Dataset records
========================================
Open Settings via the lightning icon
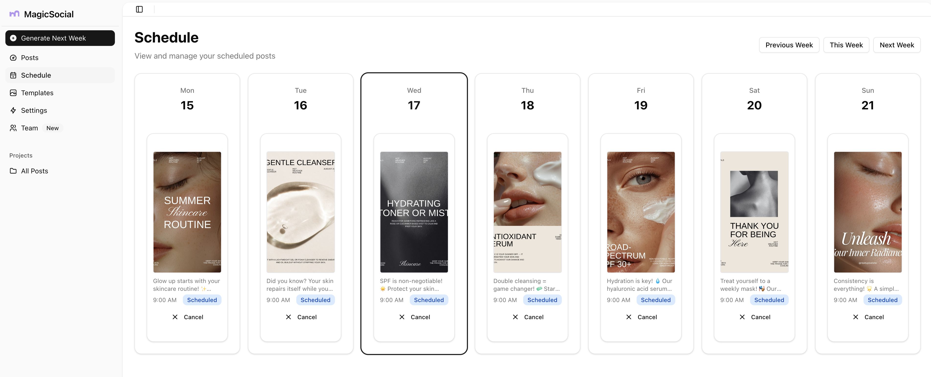The image size is (931, 377). click(x=13, y=111)
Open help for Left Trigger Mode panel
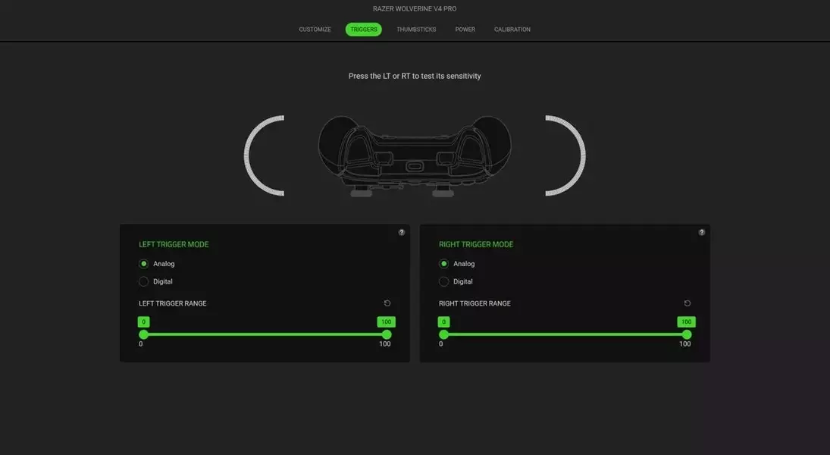The image size is (830, 455). point(402,233)
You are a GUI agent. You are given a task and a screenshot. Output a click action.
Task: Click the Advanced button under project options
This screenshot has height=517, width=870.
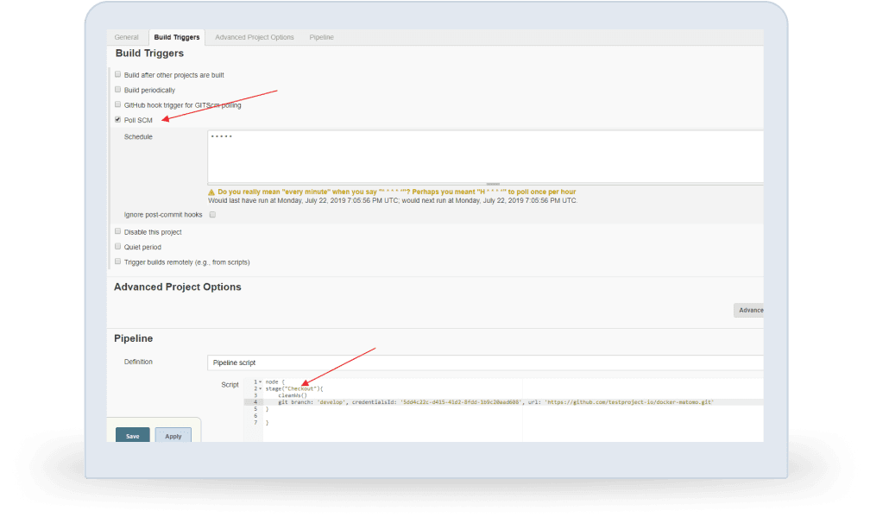point(748,310)
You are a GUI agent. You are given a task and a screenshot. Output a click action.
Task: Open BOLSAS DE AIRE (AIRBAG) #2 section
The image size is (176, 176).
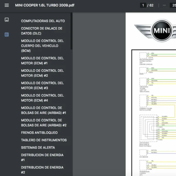[43, 123]
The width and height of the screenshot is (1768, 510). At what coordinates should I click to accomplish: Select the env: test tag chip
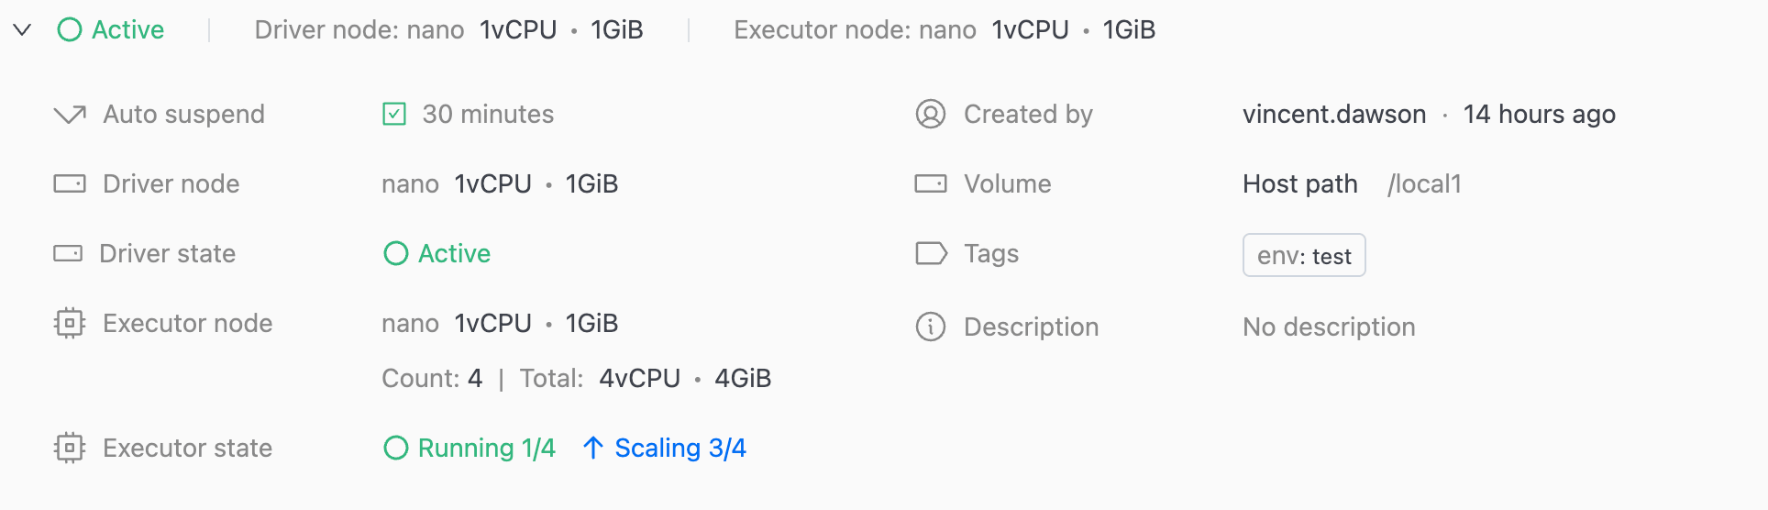[x=1304, y=255]
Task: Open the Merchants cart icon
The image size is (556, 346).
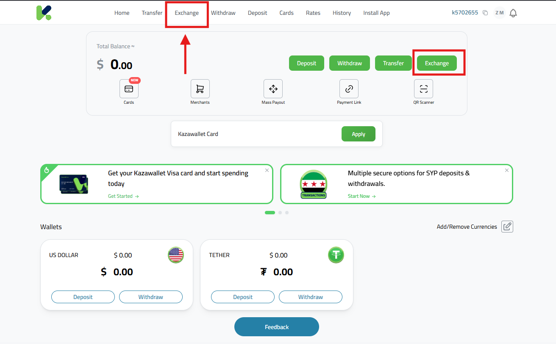Action: point(200,89)
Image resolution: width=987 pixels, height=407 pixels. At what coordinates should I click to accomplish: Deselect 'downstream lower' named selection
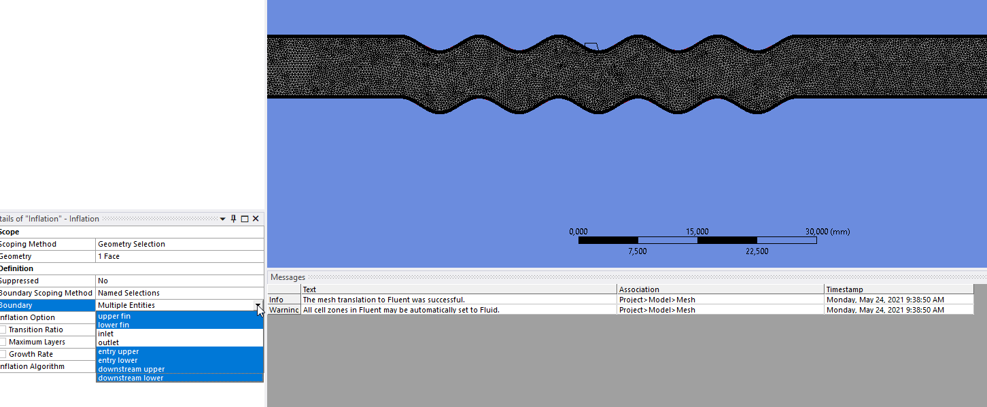pyautogui.click(x=131, y=378)
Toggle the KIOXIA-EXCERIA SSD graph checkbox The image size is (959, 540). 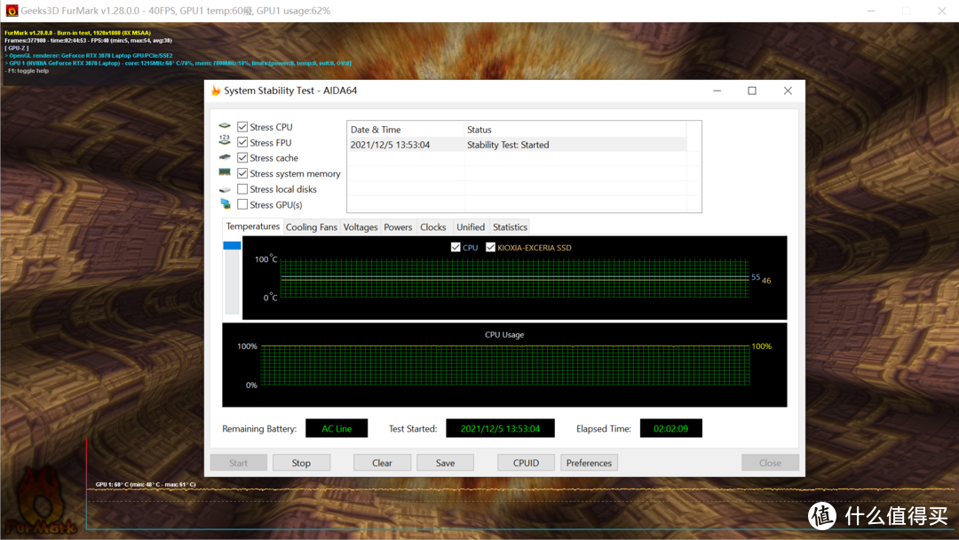pos(490,248)
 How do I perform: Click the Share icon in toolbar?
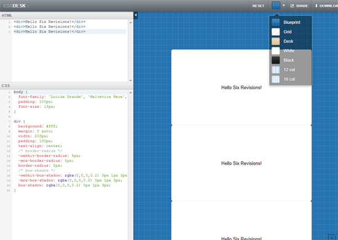pos(292,6)
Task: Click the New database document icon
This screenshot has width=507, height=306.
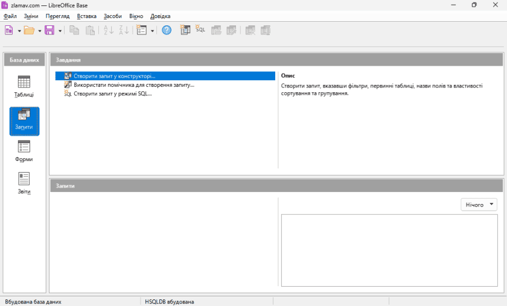Action: [x=9, y=30]
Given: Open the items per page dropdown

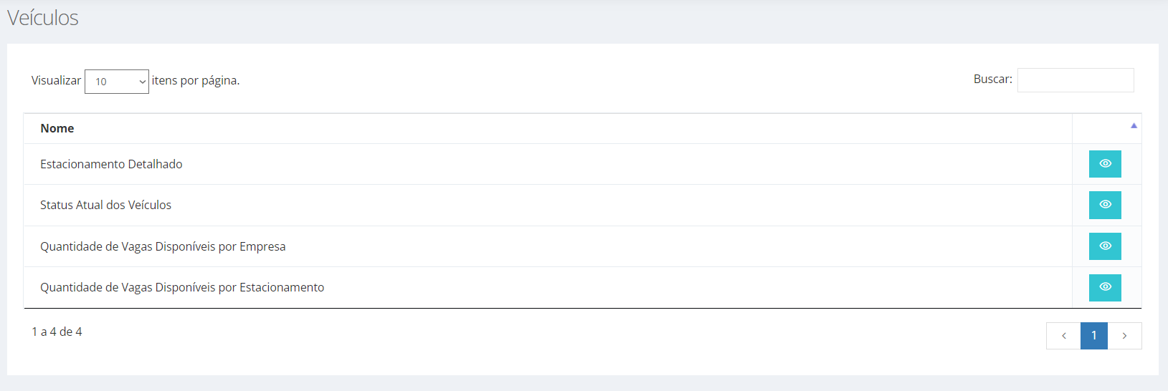Looking at the screenshot, I should coord(117,82).
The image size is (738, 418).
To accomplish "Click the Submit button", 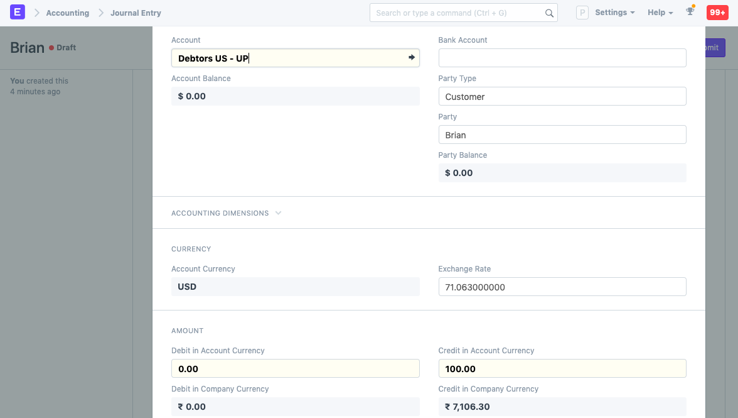I will point(715,48).
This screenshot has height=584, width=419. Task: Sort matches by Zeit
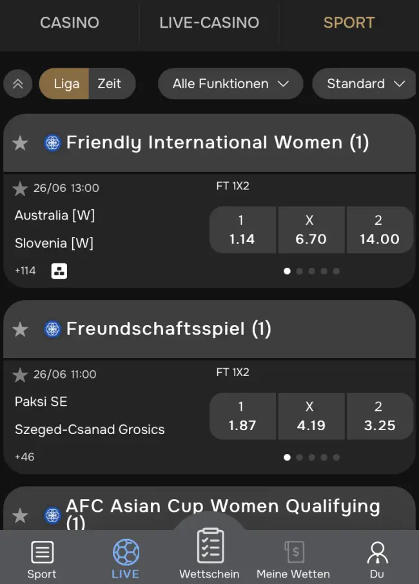tap(110, 84)
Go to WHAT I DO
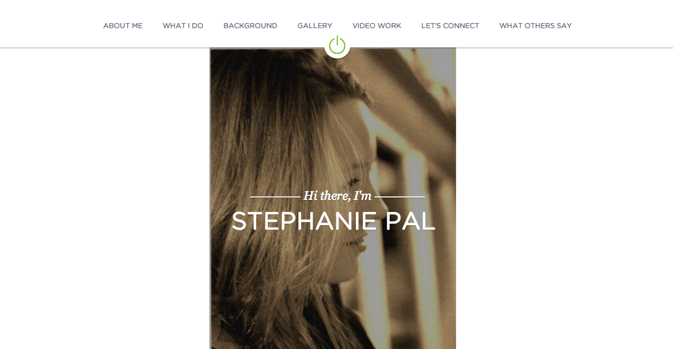This screenshot has height=349, width=673. coord(183,26)
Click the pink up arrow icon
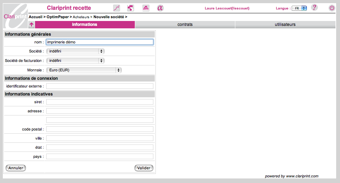The width and height of the screenshot is (340, 183). pyautogui.click(x=32, y=24)
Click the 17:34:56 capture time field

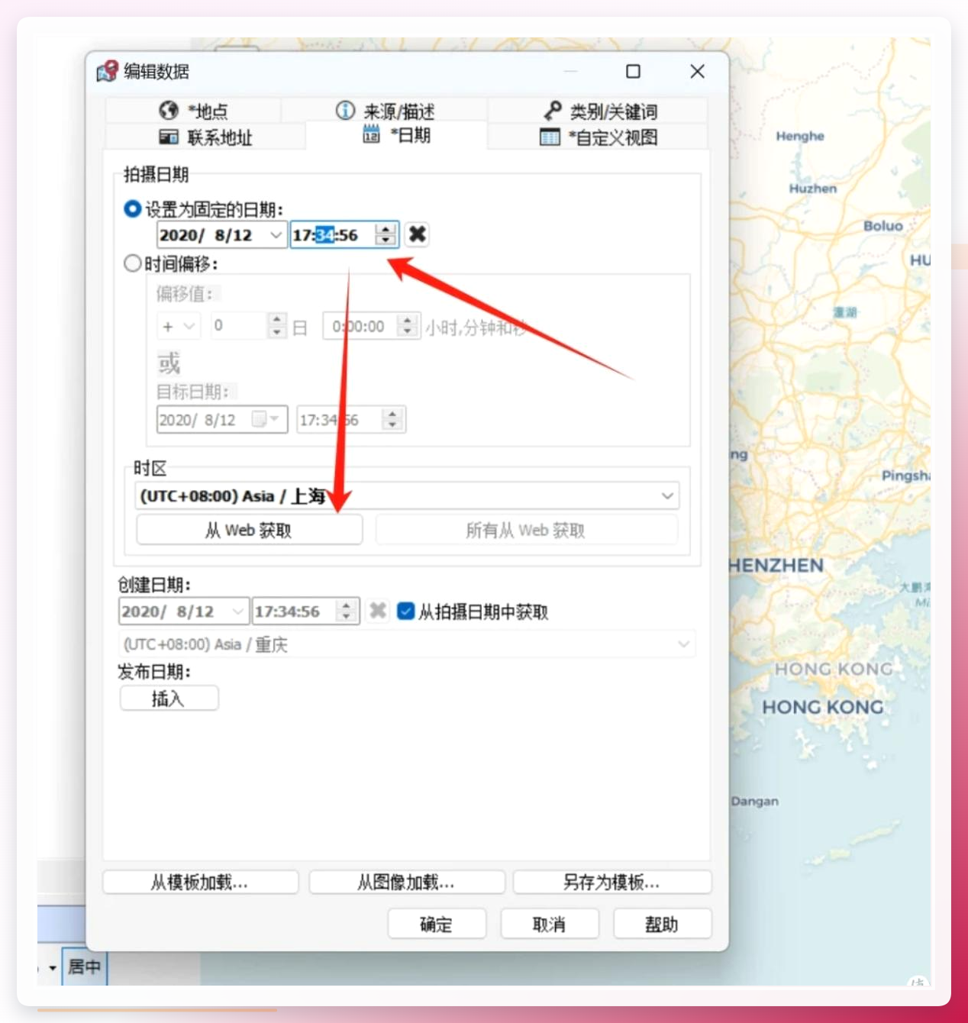tap(334, 235)
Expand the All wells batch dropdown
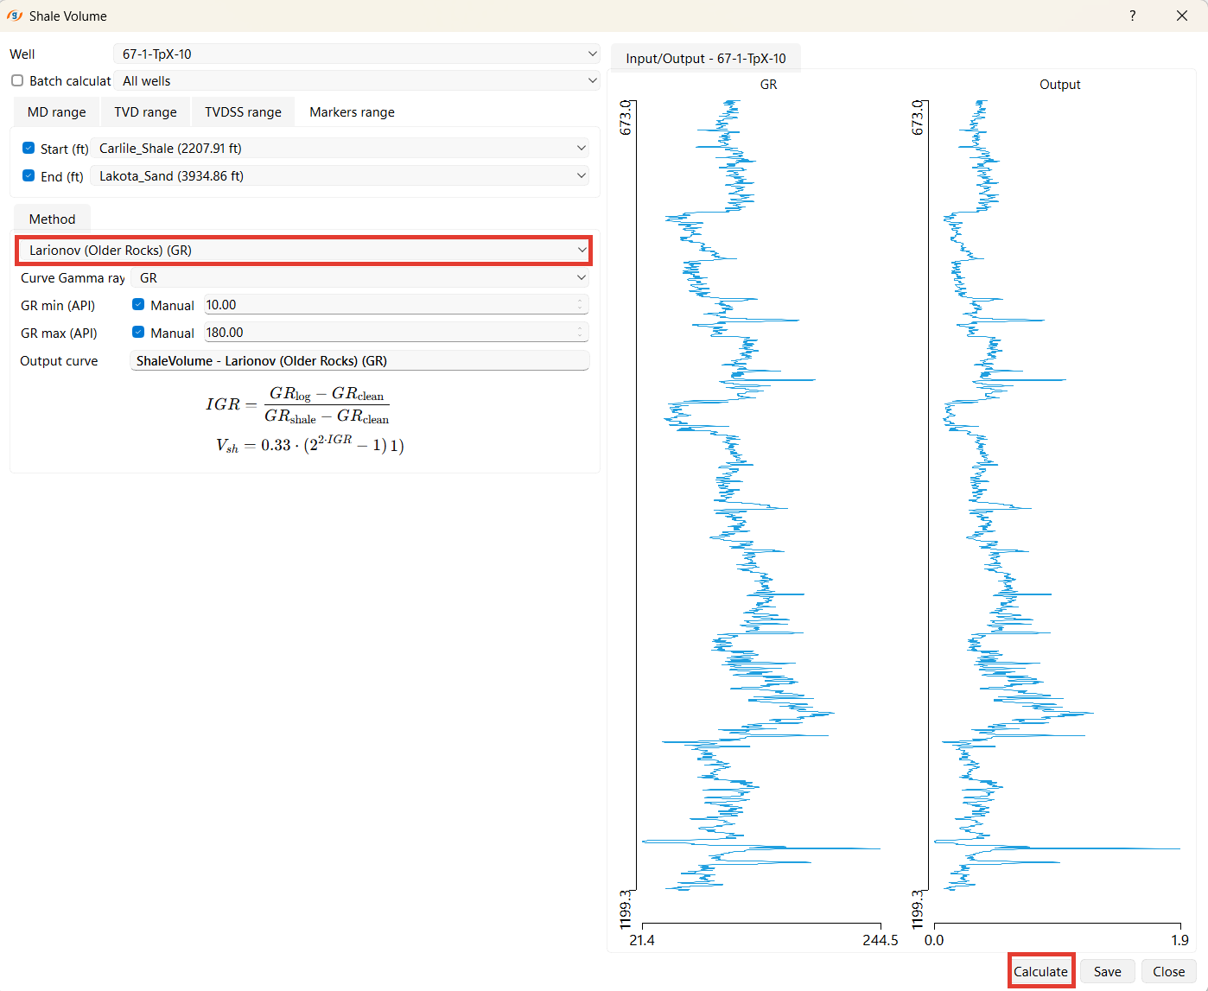The height and width of the screenshot is (991, 1208). 356,80
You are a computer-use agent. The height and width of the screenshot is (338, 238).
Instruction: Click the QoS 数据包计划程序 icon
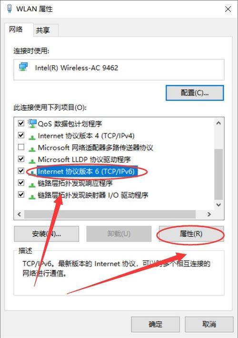(x=32, y=123)
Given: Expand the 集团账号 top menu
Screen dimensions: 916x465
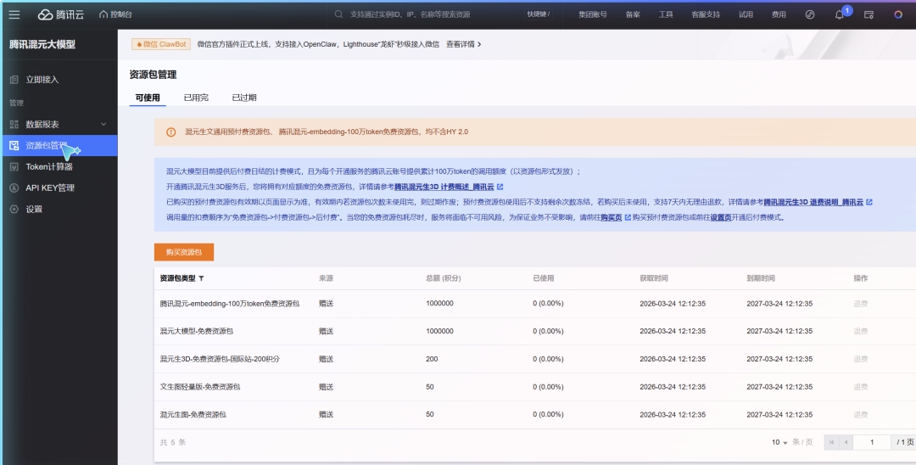Looking at the screenshot, I should 593,14.
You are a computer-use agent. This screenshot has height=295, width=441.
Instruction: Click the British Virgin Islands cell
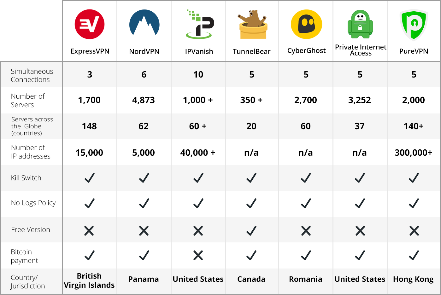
========================================
What you should do:
Going through the lines above one by one, tally those with the word "computer" and give only the total.

Answer area:
2